Beitragvon Daimao_Koopa » 14. Jan 2012 23:45

Hör auf Mi und Bella und leg dir als Anfänger ein paar Bücher zu, die eine Grundlage für den Weg bilden, den du gehen möchtest.
Sieh aber zu, dass du schnellstmöglich (Eile, aber mit Weile!) von den vorgefertigten Sachen wegkommst und anhand deiner Erfahrung
Rituale entwirfst, die auf dich selbst zugeschnitten sind. Wie gesagt, überstürze es aber nicht.

Orthoceras hat geschrieben:Ist die Sprache (Sprache, Ausdruck, Grammatik, Wortwahl) wichtig für Rituale?

Gerade für die einflussreicheren Rituale ist Sie überlebenswichtig. Wenn der Empfänger den Sinn deines Willensatzes (bewusst) missversteht,
stehst du sehr schlecht da. Denke vor allem immer daran nur das zu sagen was du willst und nicht was du nicht willst.
Versuche dabei in einer Sprache, die du perfekt beherrschst, einen (höchstens zwei) Sätze zu formulieren, die exakt das aussagen,
was du mit dem Sinn, den du in ihn legst, verstehst. Je komplexer und umfassender ein Wort, desto besser. Halte den Satz aber möglichst kurz,
sonst kommst du beim intonieren durcheinander - Desaster vorprogrammiert.

Und lass als Anfänger bitte die Finger von Dämonen. Die ziehen an deinen Strippen, ohne dass du es mitbekommst.

Orthoceras hat geschrieben:Und wo im Internet (außer hier) findet man eigentlich gute vorgefertigte Rituale?

Nirgendwo. Renomierte Buchautoren oder aus eigener Feder. Der folgende Satz steht eigentlich im Wiederspruch zu meiner Einstellung, aber
als Anfänger wirst du dich leider am Wissen von Erfahreneren orientieren müssen.
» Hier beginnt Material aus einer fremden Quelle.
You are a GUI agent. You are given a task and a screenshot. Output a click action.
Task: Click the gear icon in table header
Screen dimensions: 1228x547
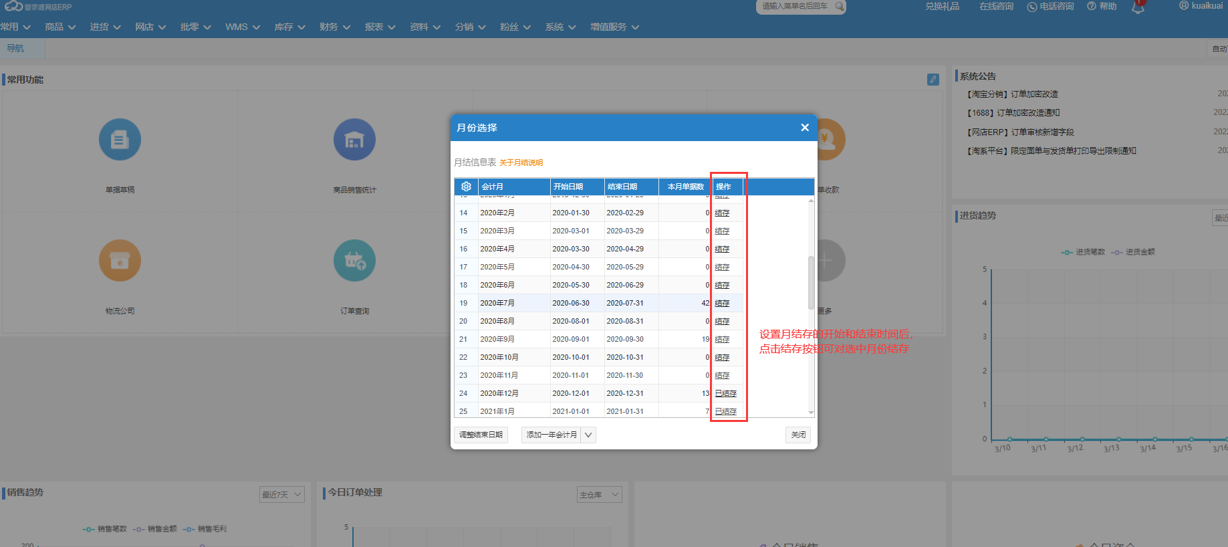coord(466,187)
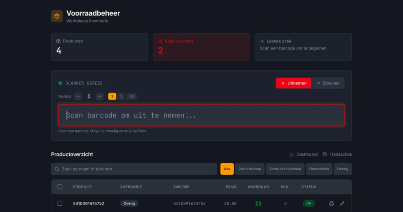This screenshot has width=403, height=212.
Task: Click the Lage voorraad warning triangle icon
Action: [160, 41]
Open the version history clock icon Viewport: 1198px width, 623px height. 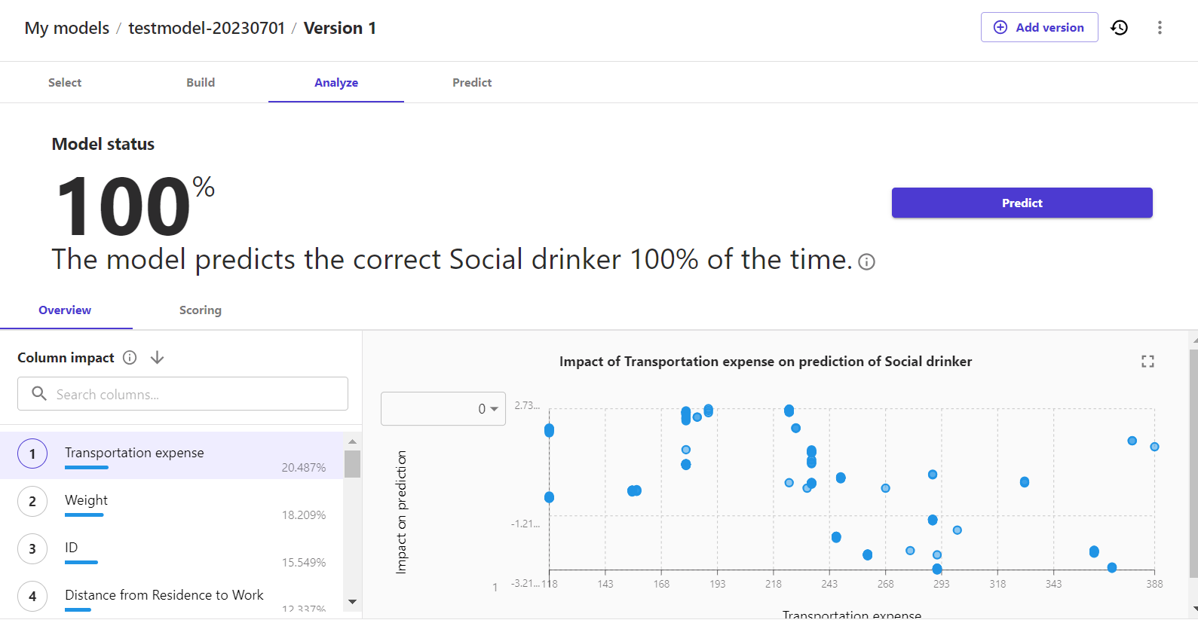(1120, 28)
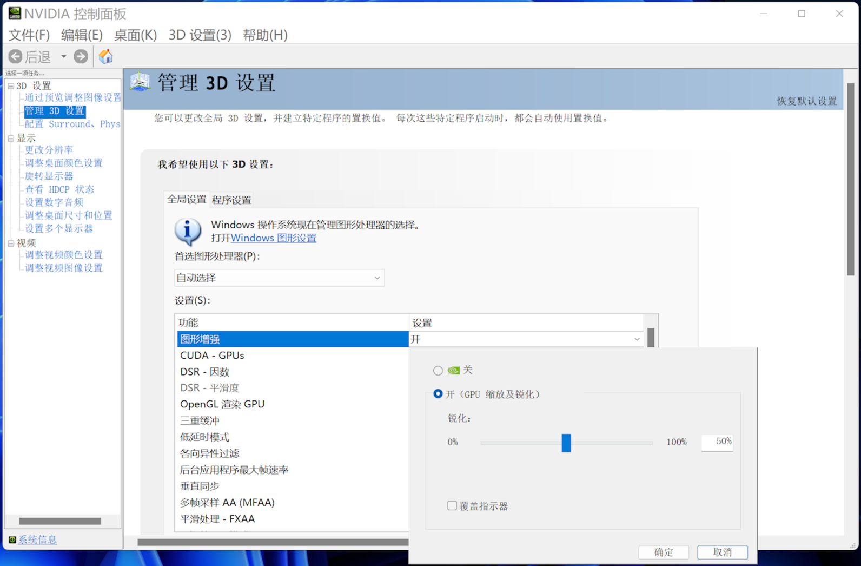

Orthoceras hat geschrieben:Bsp. Ich möchte irgendeiner Person schaden / mich vor bestimmten Dingen schützen usw. :satisfy:

Hier gebe ich dir einen persönlichen Tipp: versuche die entsprechenden Gefühle kontrolliert (d.h. langsam oder nach deinem Tempo)
in den Spruch mit ein zu weben. Die emotionale Energie nimmt dir einen Großteil der Formulierungsarbeit ab.
Trotzdem: weiterhin bewusst mitdenken!